Here are the records. Write out exactly the lines between the one holding "Task: Select the" and the one holding "Where should I click to: Click", inclusive.

======== Data

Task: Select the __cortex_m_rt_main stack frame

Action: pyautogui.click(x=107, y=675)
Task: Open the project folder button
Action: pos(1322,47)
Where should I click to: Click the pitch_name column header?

================
======== Data

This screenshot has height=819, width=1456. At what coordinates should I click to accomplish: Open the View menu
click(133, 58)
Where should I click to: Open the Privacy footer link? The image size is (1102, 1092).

================

- **Solution to this task**
Task: Select the __cortex_m_rt_main stack frame

Action: pyautogui.click(x=107, y=675)
Task: Open the project folder button
Action: pos(1322,47)
Where should I click to: Click the pitch_name column header?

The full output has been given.